DIRECTIONS FOR THIS TASK → What you return should be each line of the data containing the string "computer".

DATA LISTING →

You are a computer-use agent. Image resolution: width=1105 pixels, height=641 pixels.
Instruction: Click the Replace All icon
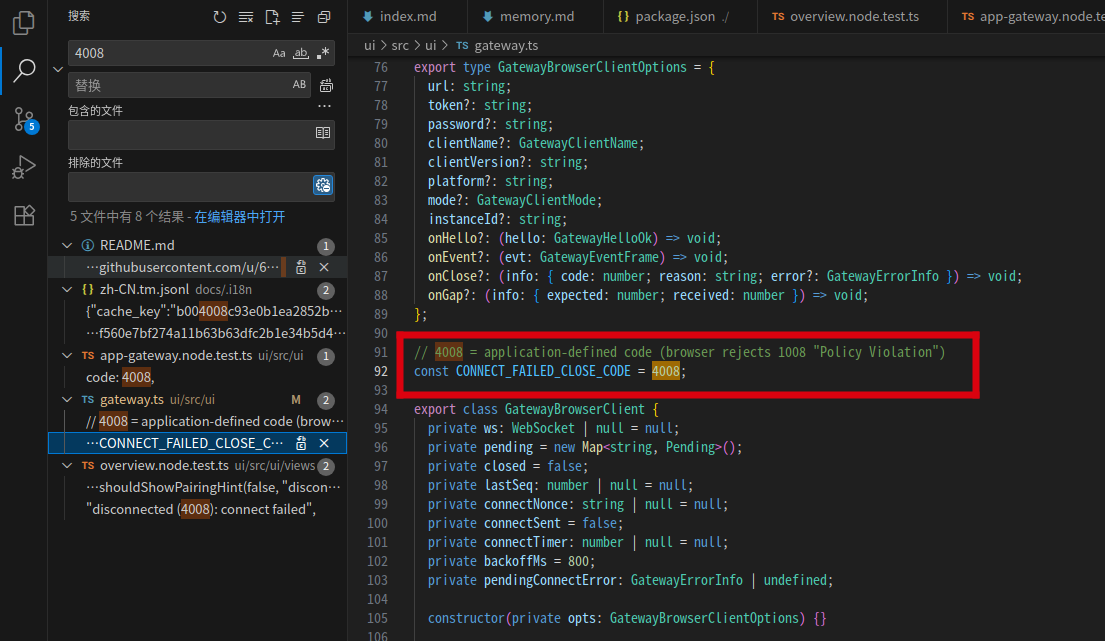click(x=326, y=86)
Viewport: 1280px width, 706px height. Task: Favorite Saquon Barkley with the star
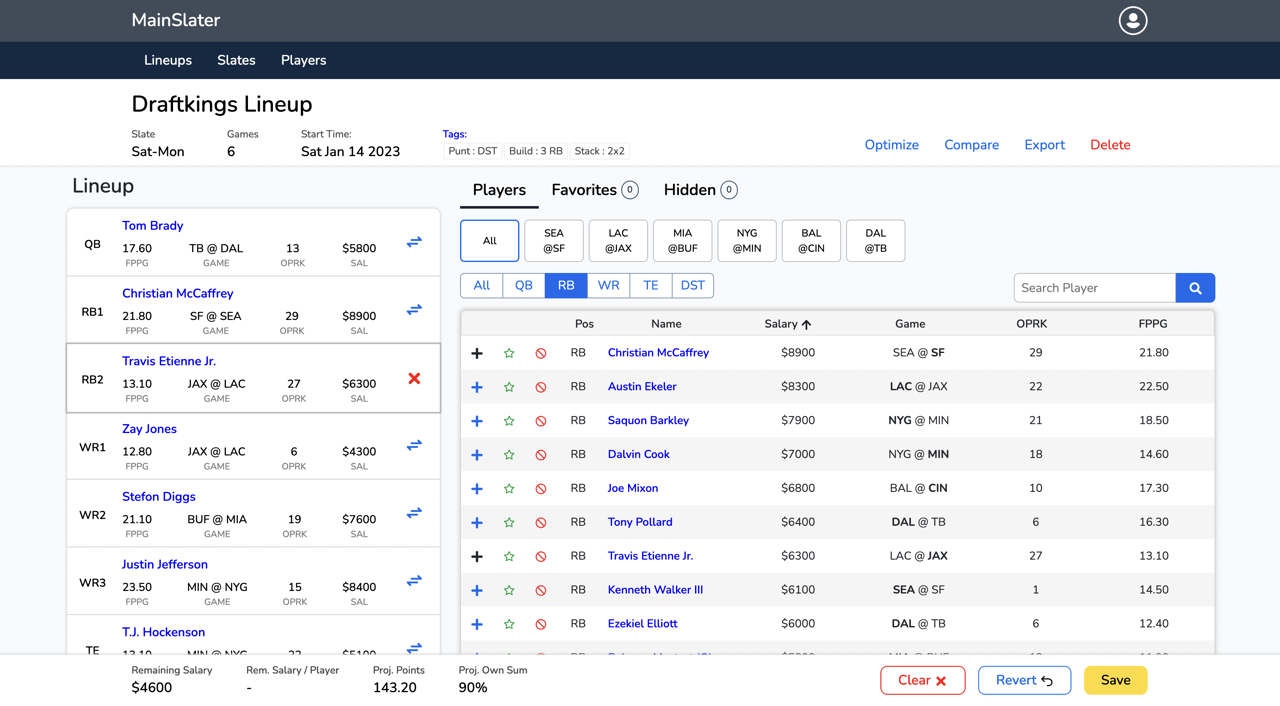point(509,421)
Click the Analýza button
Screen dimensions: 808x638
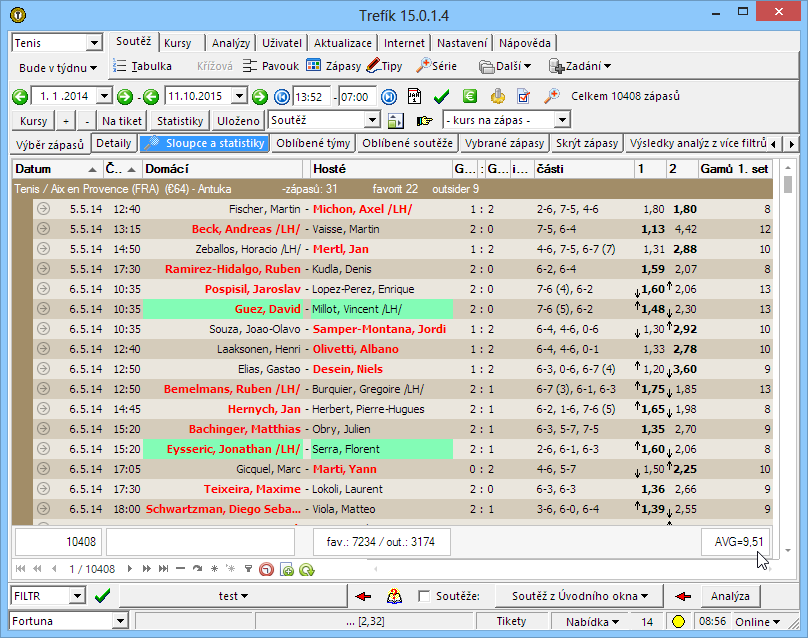729,596
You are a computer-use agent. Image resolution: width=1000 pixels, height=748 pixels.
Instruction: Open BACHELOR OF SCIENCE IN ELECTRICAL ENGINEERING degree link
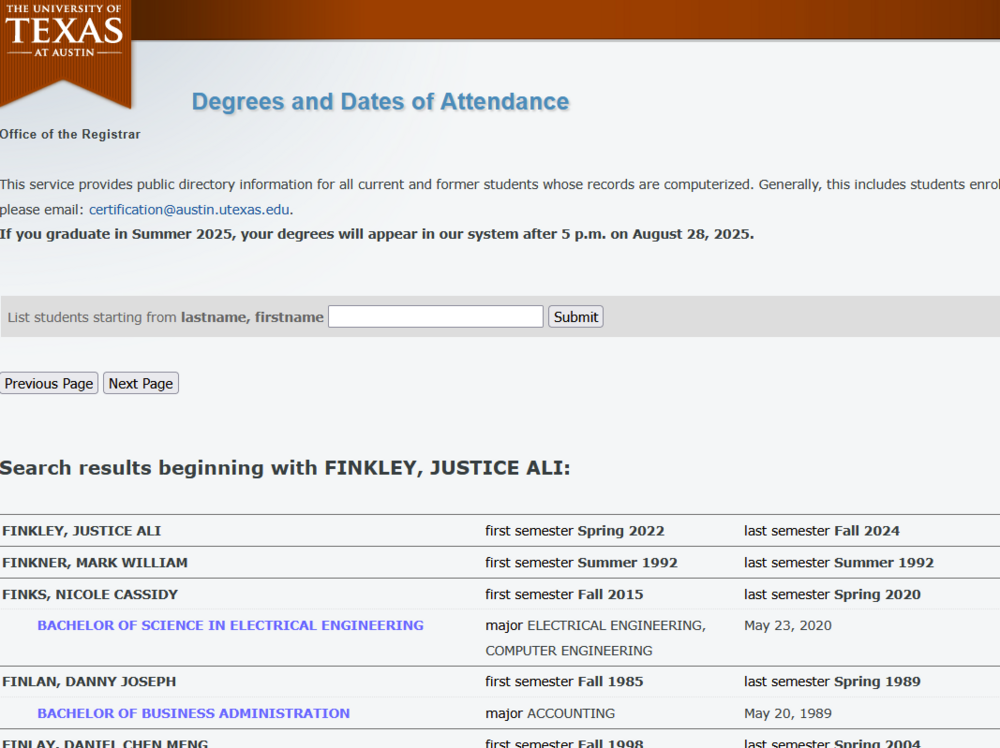[x=230, y=625]
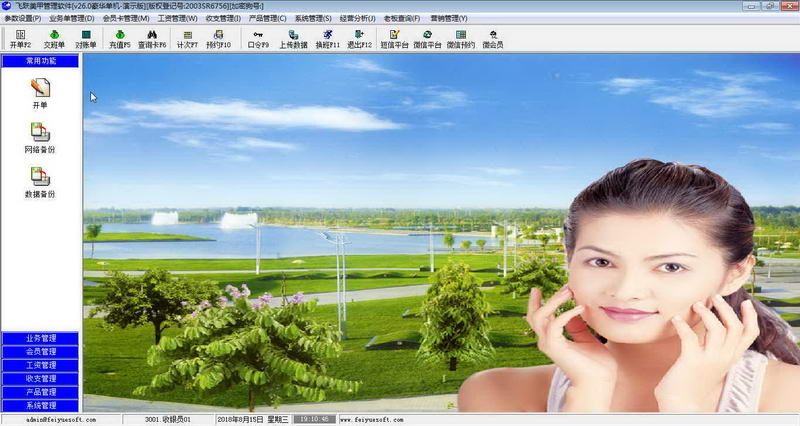Open 查询卡F6 binoculars icon
Image resolution: width=800 pixels, height=426 pixels.
[x=152, y=39]
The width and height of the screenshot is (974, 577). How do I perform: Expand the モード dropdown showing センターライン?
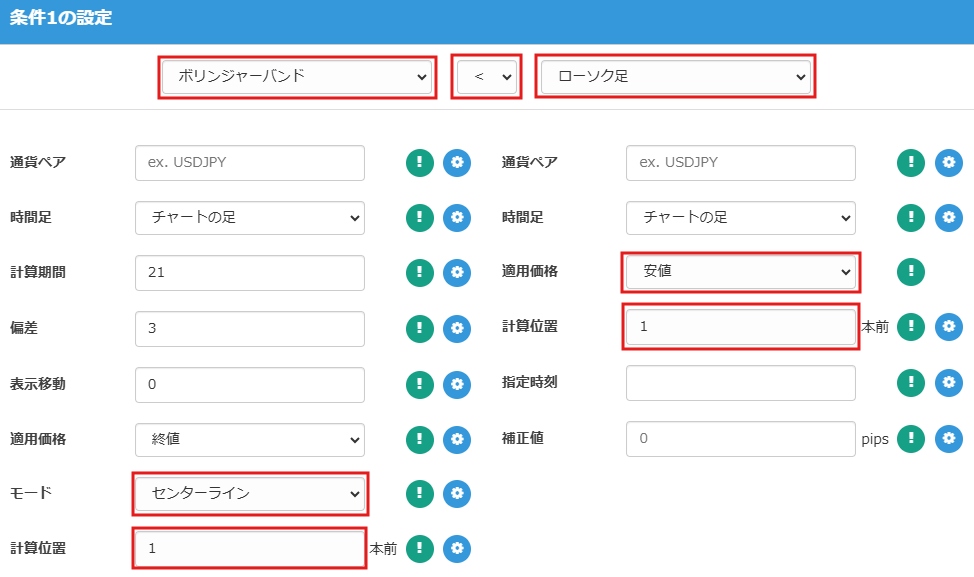click(250, 494)
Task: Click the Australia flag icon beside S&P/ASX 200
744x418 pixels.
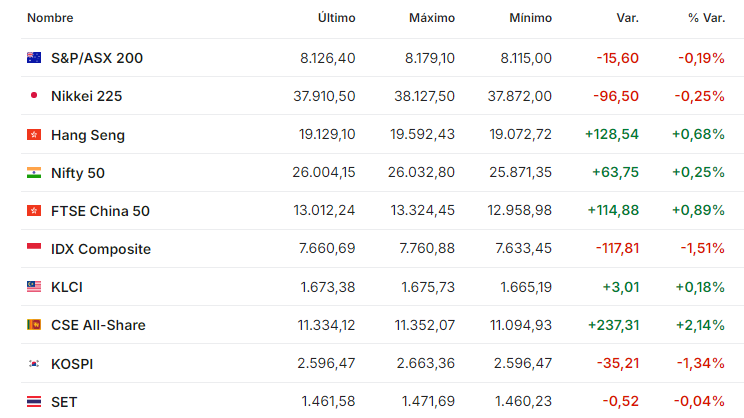Action: click(34, 57)
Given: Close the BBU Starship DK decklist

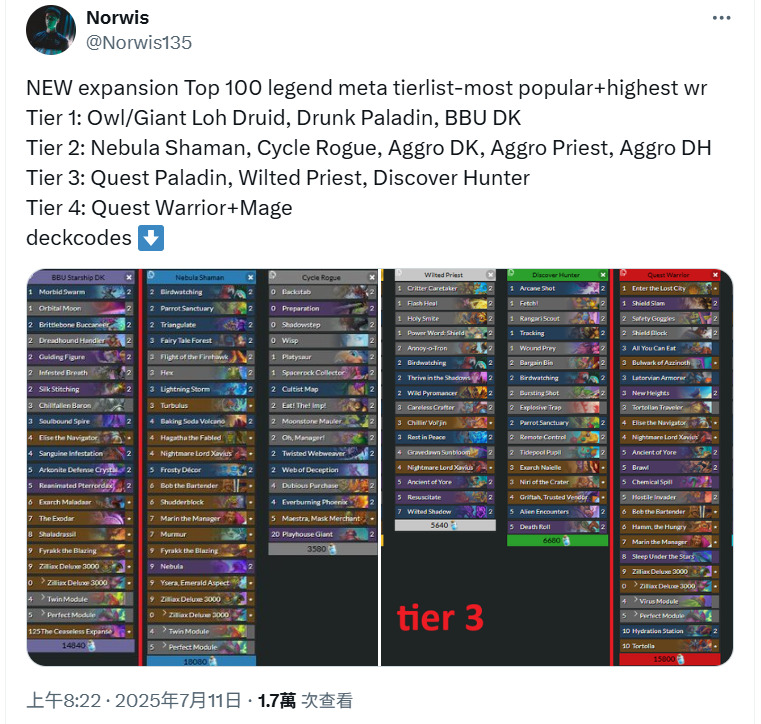Looking at the screenshot, I should (129, 278).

WRITTEN RESPONSE →
You are a computer-use agent. Image resolution: width=1105 pixels, height=641 pixels.
You are a computer-use agent. Image resolution: width=1000 pixels, height=748 pixels.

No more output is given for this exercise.